So far in this series, we have tackled the issue of industrial policy and how it can impact a country’s prospects. Industrial policy can mean that a country’s government has a vision and a plan to support that vision. This vision and plan should support how the country views its place in the world and the expectations for the lives of its citizens. If a country envisions a global leadership role and high standards of living for its citizens, it will need to have sound industrial policy that result in a growing economy that employs its citizens in high-paying jobs and a strong tax base. What is a tax base? A tax base is the revenue that a government collects from its citizens. This is the money that the government uses to do everything that it does: provide safety net programs; spend money on national defense; AND make key investments that can result in future economic growth, which in turn result in a higher tax base that it can use to make even more investments.

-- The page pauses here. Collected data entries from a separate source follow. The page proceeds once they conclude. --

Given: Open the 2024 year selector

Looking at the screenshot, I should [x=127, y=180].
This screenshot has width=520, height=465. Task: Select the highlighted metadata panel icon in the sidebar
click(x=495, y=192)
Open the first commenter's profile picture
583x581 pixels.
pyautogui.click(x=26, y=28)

We have talked about some of these investments: basic research and development that makes key scientific and technological discovery and inventions that create new industries; investment in infrastructure that results in increased overall productivity in the economy; and investments in education that improve the skill level of its citizens. The last one was the focus of our last post in this series. We touched on the key elements of a great educational system: good teachers, high-quality schools, and students who are prepared to learn.
The key issues that I’d like to tackle in this post are whether US spends enough on educating its citizens? and, does that translate into a well-educated workforce that is ready for high-paying jobs? An examination of the data shows that US actually spends a comparatively high percentage of its GDP on education (Figure 1)
As you can see, US is on the top end of the OECD countries in terms of its investments in education as a percentage of its GDP. This is encouraging and probably is in part responsible for the fact that US has a strong economy and its GDP per capita, which is a measure of a country’s overall wealth, is among the highest in the world. There are, however, indications that although US spends a high amount overall on education, this money is not necessarily well-spent and that there is much room for improvement (Figure 2)
This is probably at least partially responsible for the fact that there is a large and growing skills gap in US. What is a skills gap? It is the gap between the skillset of the citizens of a country and the skillset required for the jobs in the marketplace. There are currently millions of jobs unfilled in the US because there are not enough trained individuals to fill those roles. This is opportunity lost! This is significant tax revenue that the government is not collecting, products and services that companies are not producing and revenue they are not generating, and high wages that people are not earning.